I think I have a better understanding now of precisely why people hate Creative drivers. I have one of the "good" SBLives -- not one of the later ones that call out being 24-bit as a feature, not an OEM card, it's just an SB0060 -- and the process for installing drivers was... heroic. The original CD that was for this model technically doesn't work on XP. And when I installed from it, it somehow... killed my taskbar. The slightest nub of one remained, but I couldn't do anything with it. Windows did warn me there would be compatibility issues with this software, which is a rare pop-up indeed, but I didn't believe it... thankfully, after forcibly updating the drivers (and harvesting the setup files it extracts for later new installations, as the package they come in tries to detect the card and fails without the old drivers installed) my taskbar came back and everything seems to be working fine now.
This is what a "good experience" with an SBLive is, supposedly. If I had an extra couple inches of clearance, I'd have saved the headache and used an Audigy2 that I already had on hand. But I didn't have the space inside, and I wanted actual EAX acceleration, so...
My one and only good interaction with AI so far was over this machine.

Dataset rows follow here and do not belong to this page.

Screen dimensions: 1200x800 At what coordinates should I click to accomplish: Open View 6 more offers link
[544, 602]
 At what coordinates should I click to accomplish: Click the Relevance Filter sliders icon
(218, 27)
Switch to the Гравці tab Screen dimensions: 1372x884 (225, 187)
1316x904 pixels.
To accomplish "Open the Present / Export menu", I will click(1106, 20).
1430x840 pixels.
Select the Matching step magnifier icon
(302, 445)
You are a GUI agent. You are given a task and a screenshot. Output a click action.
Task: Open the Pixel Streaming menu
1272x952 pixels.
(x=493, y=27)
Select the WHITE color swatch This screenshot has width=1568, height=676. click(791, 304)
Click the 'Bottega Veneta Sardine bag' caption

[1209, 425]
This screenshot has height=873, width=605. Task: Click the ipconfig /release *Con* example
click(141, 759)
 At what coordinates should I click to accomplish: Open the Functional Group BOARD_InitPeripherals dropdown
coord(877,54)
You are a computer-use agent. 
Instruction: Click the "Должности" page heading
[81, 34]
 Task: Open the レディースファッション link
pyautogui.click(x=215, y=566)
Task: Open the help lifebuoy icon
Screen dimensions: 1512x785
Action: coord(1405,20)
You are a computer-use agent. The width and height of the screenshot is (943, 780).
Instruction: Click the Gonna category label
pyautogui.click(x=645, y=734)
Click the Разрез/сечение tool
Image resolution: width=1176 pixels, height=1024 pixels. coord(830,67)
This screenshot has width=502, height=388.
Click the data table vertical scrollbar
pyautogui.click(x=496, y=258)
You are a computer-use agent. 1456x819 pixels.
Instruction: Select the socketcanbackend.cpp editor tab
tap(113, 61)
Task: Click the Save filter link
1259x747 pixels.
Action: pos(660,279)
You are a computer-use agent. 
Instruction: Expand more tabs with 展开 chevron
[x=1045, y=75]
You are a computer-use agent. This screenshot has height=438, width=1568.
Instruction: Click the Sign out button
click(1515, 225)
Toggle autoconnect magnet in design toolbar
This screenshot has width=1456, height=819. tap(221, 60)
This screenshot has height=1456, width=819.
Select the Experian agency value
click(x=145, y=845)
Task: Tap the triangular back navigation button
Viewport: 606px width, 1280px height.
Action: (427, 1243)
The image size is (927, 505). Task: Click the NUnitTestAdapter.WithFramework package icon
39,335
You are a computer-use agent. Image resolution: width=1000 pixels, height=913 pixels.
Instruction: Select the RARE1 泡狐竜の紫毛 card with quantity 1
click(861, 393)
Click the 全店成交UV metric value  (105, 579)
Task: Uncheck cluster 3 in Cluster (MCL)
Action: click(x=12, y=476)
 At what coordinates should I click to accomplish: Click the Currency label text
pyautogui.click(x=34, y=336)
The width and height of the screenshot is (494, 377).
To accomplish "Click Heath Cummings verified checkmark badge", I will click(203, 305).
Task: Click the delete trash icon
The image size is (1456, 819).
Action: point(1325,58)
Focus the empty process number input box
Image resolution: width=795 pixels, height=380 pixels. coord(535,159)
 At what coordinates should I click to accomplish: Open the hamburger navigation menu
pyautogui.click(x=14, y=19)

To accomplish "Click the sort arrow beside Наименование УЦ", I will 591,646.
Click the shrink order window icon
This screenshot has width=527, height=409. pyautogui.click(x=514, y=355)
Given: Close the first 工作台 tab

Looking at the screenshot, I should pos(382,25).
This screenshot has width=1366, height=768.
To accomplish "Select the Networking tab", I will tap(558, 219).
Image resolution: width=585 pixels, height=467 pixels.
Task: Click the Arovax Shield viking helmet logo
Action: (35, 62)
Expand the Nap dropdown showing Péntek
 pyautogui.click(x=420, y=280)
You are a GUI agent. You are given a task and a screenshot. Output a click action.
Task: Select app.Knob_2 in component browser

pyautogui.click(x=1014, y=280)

I'd somehow wrecked my .NET installation so bad that PowerShell wouldn't start. After hours of searching with Google which has now been utterly neutered beyond comprehension, I turned to ChatGPT in desperation and it actually gave good advice -- just use the .NET cleanup tool and reinstall it all from scratch, first 2.0, then 3.5, then 4.0 again, then let LegacyUpdate chew on the update packages for it. Using the cleanup tool wasn't... quite that simple, and I had to go digging to clean up some registry keys, but it competently led me through that process too.
I wouldn't use this in production if you had a gun pointed at my head, but wasting an afternoon chasing that dragon on an "it's either this or reformatting" basis, it actually... somehow seemed to work out well. This time.